D’autre part, à l’époque de la monarchie bourgeoise, se renforce la conviction que la cohérence entre droit constitutionnel et droit civil est une condition nécessaire pour la survie de tout régime politique. Si ses principes ne s’incarnent point dans les lois civiles, le droit constitutionnel perd son appui matériel et devient fragile, toujours en péril de se dévider. C’est ce que montre Tocqueville, en expliquant la chute de Napoléon par la faillite du compromis entre un droit civil démocratique et une forme de gouvernement autocratique : «à la longue, la société politique ne saurait manquer de devenir l’expression et l’image de la société civile».

L’interdépendance de droit privé et droit constitutionnel est envisagée par les juristes de la monarchie de juillet du point de vue normatif ainsi que du point de vue descriptif : elle est une donnée structurelle du système constitutionnel et, à la fois, une des conditions dont sa stabilité dépend.

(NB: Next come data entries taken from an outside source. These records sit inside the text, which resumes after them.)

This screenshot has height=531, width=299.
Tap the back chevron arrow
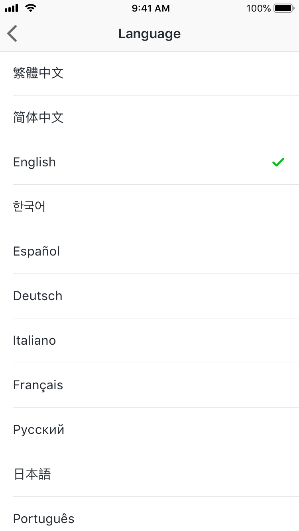point(12,34)
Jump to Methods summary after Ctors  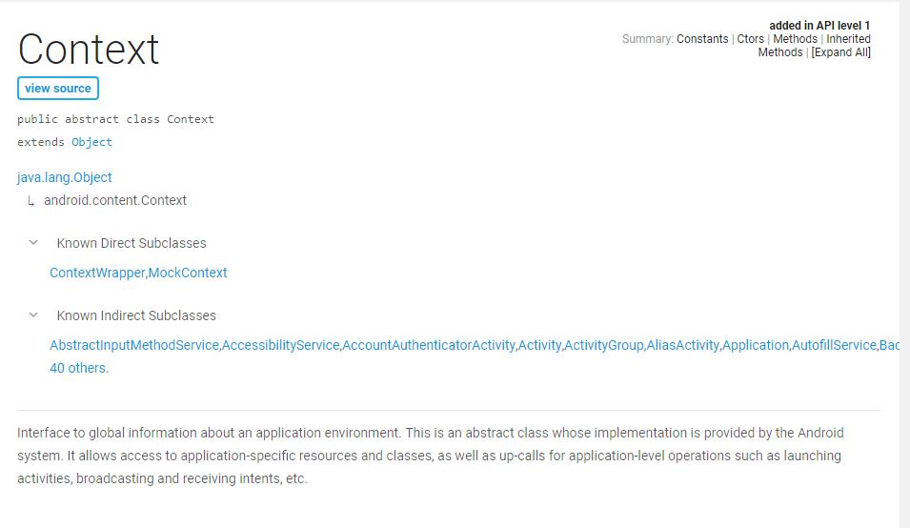795,39
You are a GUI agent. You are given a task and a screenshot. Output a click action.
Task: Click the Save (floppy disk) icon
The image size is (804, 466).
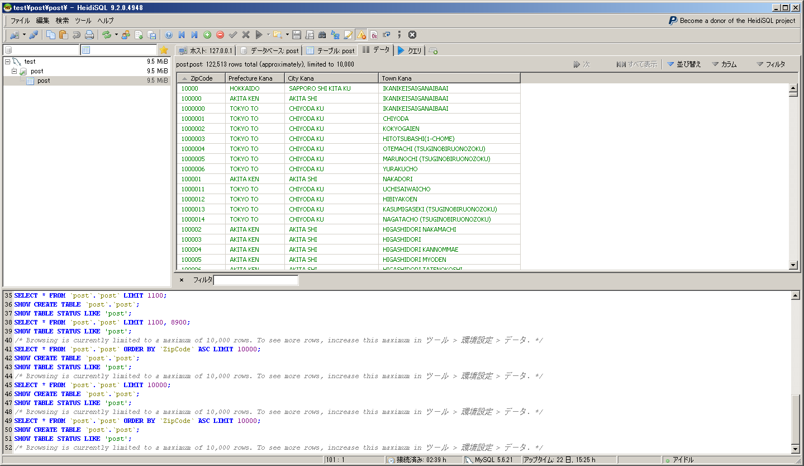(x=297, y=35)
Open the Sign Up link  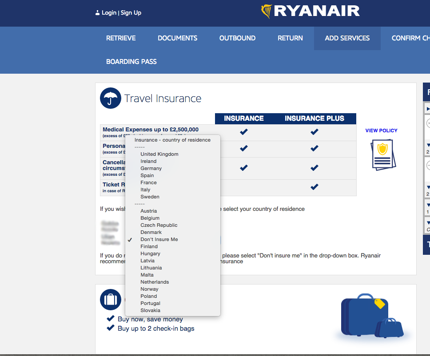[x=131, y=13]
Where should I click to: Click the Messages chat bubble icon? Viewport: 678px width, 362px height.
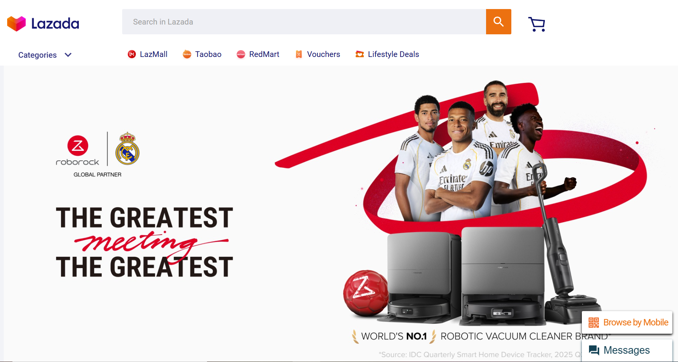594,350
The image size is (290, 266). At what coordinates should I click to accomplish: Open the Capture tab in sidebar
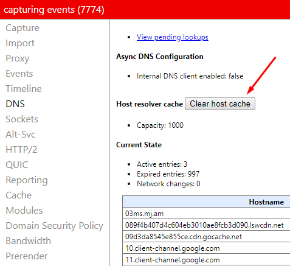(22, 28)
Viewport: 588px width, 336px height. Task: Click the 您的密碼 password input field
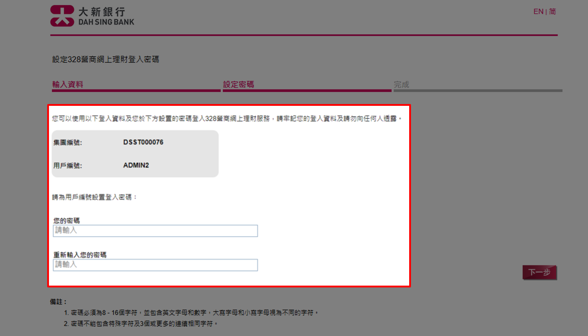(x=155, y=231)
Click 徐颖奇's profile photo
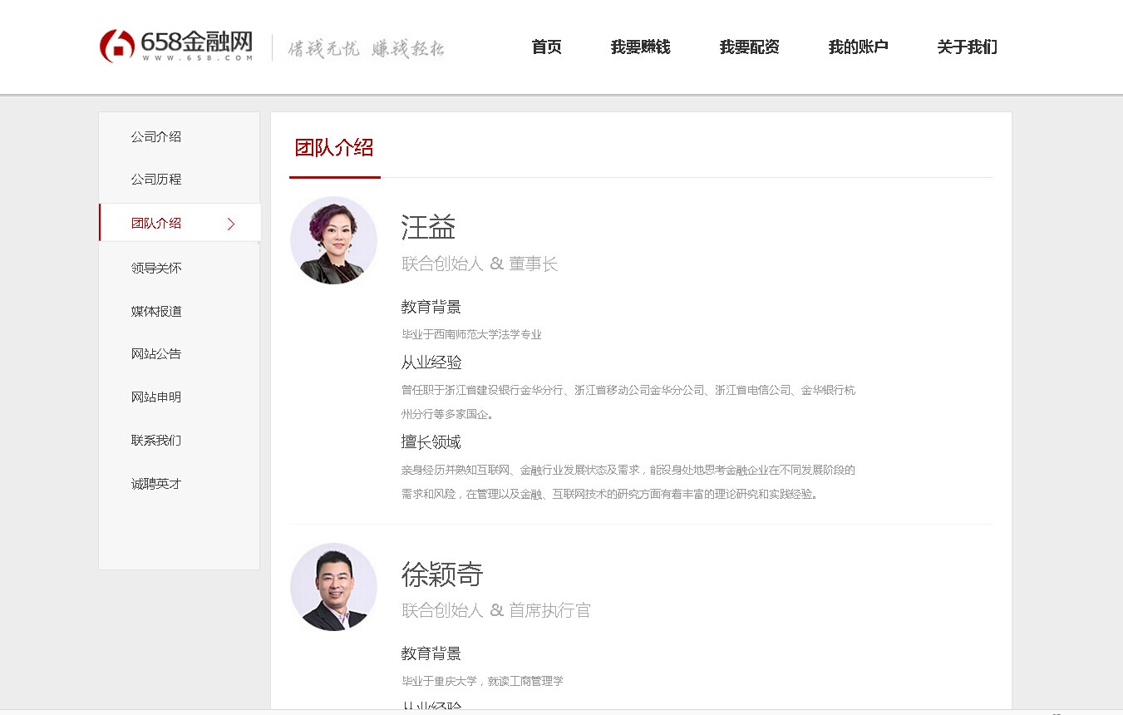 pyautogui.click(x=333, y=587)
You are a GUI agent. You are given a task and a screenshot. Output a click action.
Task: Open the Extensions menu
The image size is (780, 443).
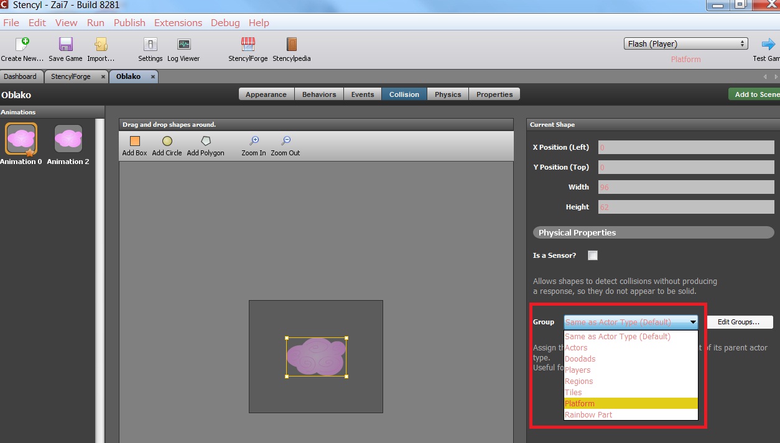coord(178,22)

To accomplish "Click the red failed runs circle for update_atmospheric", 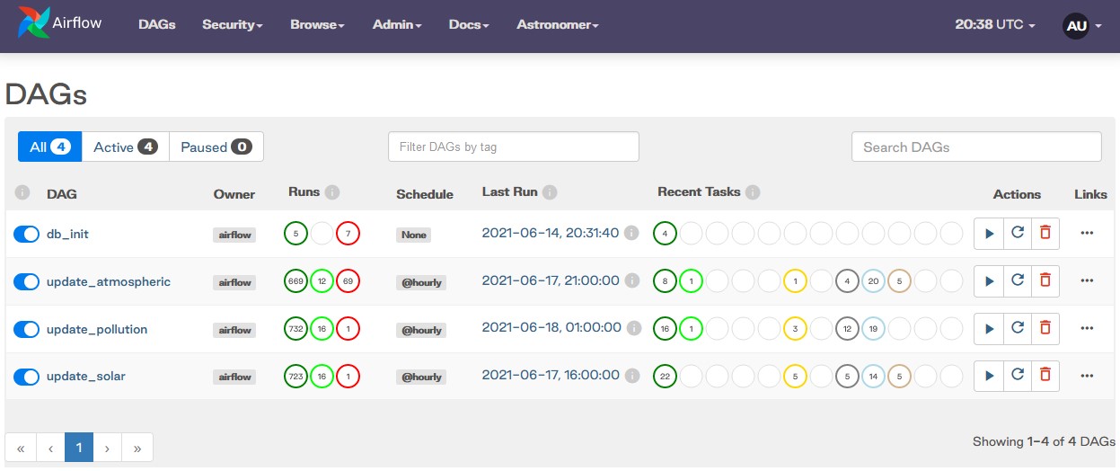I will click(348, 282).
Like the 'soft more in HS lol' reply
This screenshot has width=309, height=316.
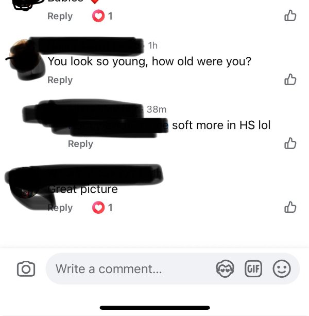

Par une analyse du rapport entre droit privé et droit constitutionnel, mon intervention tâchera de mettre en lumière la mutation, qui a eu lieu pendant les premières années de la monarchie de juillet, dans la manière de concevoir la fondation et la fonction sociale du droit constitutionnel. En refusant à la fois la méthode purement spéculative typique du courant rationaliste du XVIII siècle et la vague contre-révolutionnaire plaidant pour un retour à une forme tempérée de pluralisme juridique, Tocqueville et les juristes de juillet développent l’idée que seul un ordre juridique structuré selon des forts principes d’unité interne peut répondre aux besoins – très vivement ressentis à l’époque – d’intégration sociale du droit.